Increased Emphasis on College in High School Programs in Pathways to Postsecondary Credentials and Degrees
The recently-enacted Strengthening Career and Technical Education for the 21st Century Act, which reauthorizes the Carl D. Perkins Career and Technical Education Act (Perkins Act) will enhance federal support for college in high school programs as critical pathways for postsecondary attainment in high-value career fields. Schools around the country have demonstrated that dual and concurrent enrollment courses can close the skills gap by propelling students to successfully earn high-valuable portable college credentials and degrees. Numerous Congressional offices drafting the Act successfully advocated for provisions supporting college in high school programs as allowable uses of Perkins funds at the local, state, and national levels, as elements of state and local plans, and as an optional indicator on state accountability systems.
Montana Governor Steve Bullock remarked "Greater federal support for dual and concurrent enrollment in Perkins V will allow us to expand this high-impact approach to ensure equity of opportunity for all Montana students. Montana has aligned our dual enrollment and career pathways programs with the workforce needs of businesses large and small in Big Sky Country, increasing access for Montana students to coursework in high-skill, high-demand sectors such as computing, healthcare, and advanced manufacturing."
Amy Williams, Dual Enrollment and Montana Career Pathways Program Director at the Montana Office of the Commissioner of Higher Education further elaborated, “Here in Montana we have strategically grown CTE concurrent enrollment aligned with state labor-market needs over the past three years from 29% to 45% of our annual courses across our vast state." Williams, who serves as the and Chair of the National Alliance of Concurrent Enrollment Partnerships (NACEP)State Policy Leadership Committee, noted, in particular, Montana's success in expanding programs "in schools large and very, very small."
The major provisions of the Perkins Reauthorization that support college in high school programs, including dual and concurrent enrollment and early college high school, are as follows:
Allowable Use of Funds
- Local Use of Funds: Includes college in high school programs as allowable uses of local funds, and also has a provision that asks recipients to use funds to reduce out of pocket costs for special populations (low-income students, students with disabilities, English language learners etc.)
- State Leadership Activities: Allows states to use funds to establish, expand, and integrate opportunities for students to participate in college in high school programs at no cost to them or their families.
- National Activities: Authorizes research grants for innovative methods of delivering high-quality CTE programs of study, including dual and concurrent enrollment programs, and includes the expansion of college in high school as allowable uses of funds for a new Innovation and Modernization grant program.
Additional Supportive Provisions
- State Plan: Requires states to discuss in their State Plans how they will make opportunities available for students to engage in college in high school programs and make information about those programs available to students.
- Local Application: Requires the local recipients to include in their application to the state how they will use funds to develop and implement college in high school programs.
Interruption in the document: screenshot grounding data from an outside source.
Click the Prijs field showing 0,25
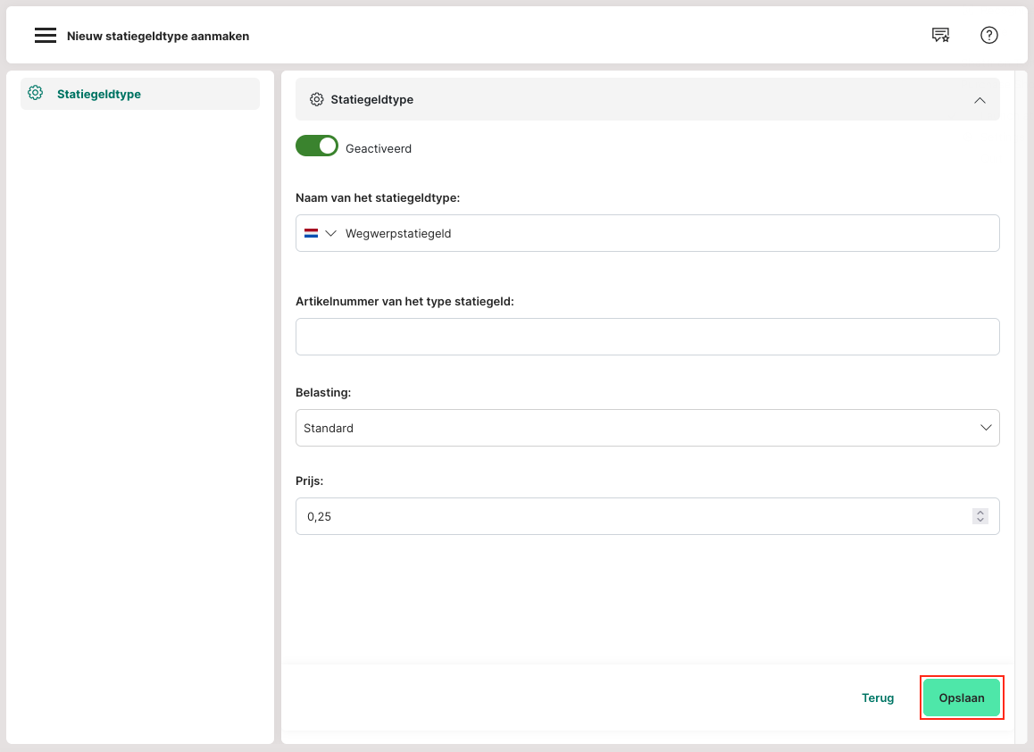Screen dimensions: 1034x752 point(625,516)
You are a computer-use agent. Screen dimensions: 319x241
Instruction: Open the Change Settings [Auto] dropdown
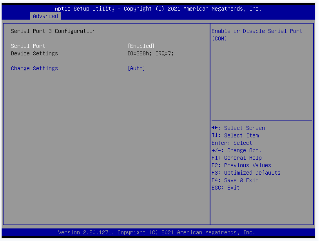tap(136, 68)
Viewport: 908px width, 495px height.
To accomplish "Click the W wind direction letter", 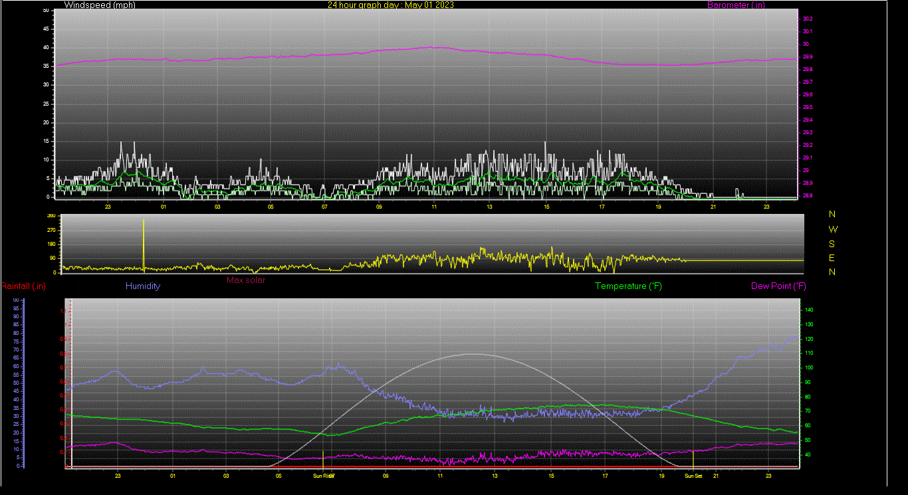I will pyautogui.click(x=832, y=229).
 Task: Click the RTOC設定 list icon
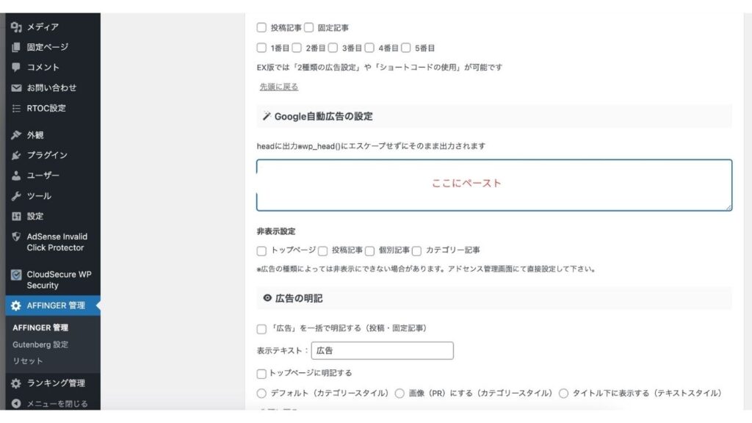pos(16,109)
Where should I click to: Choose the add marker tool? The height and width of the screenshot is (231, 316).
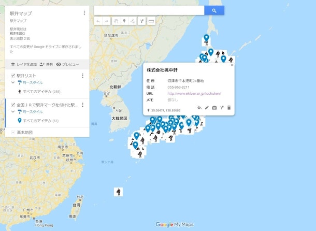tap(124, 21)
- Accountability: Makes the percentage of students graduating high school with post-secondary credits earned through college in high school programs an optional indicator for State Plans.
- Definitions: Adds dual or concurrent enrollment and early college high school programs to the definition of career and technical education, and aligns those definitions with the Every Student Succeeds Act (ESSA).
Alex Perry, the Coordinator of the College in High School Alliance stated, "We are grateful for Congressional recognition that college in high school programs are core strategies integral to high-quality career and technical education programs. Through this bill, school districts and institutions of higher education will have the flexibility to increase availability of these successful models to help students transition from secondary into postsecondary study, and ultimately into a prosperous career.
Parents and students participating in high school technical programs place high value on their ability to earn college credits, according to research from the Association for Career and Technical Education and Advance CTE. This postsecondary connection elevates career-preparation programs to an equal footing with core high school academic subjects. Dual and concurrent enrollment courses are typically the keystone courses in career pathways and a significant feature of career academies and CTE-focused early college high schools.
The members of the College in High School Alliance will work with states and local education institutions to enhance the college transition strategies of their Career and Technical Education programs as the Act is implemented."
The College in High School Alliance (CHSA) is a coalition of 62 national and state organizations collaborating to positively impact policies and build broad support for programs that enable high school students to enroll in authentic, affordable college pathways toward postsecondary degrees and credentials offered with appropriate support. Their core belief is that strengthening and expanding college in high school programs will improve secondary education and significantly increase college access, affordability, and completion for all students; this belief is backed by numerous studies that demonstrate the significant benefits to students of high-quality college in high school programs. College in high school programs are most effective when they serve students who are low-income, underrepresented in higher education or at risk of not completing postsecondary education.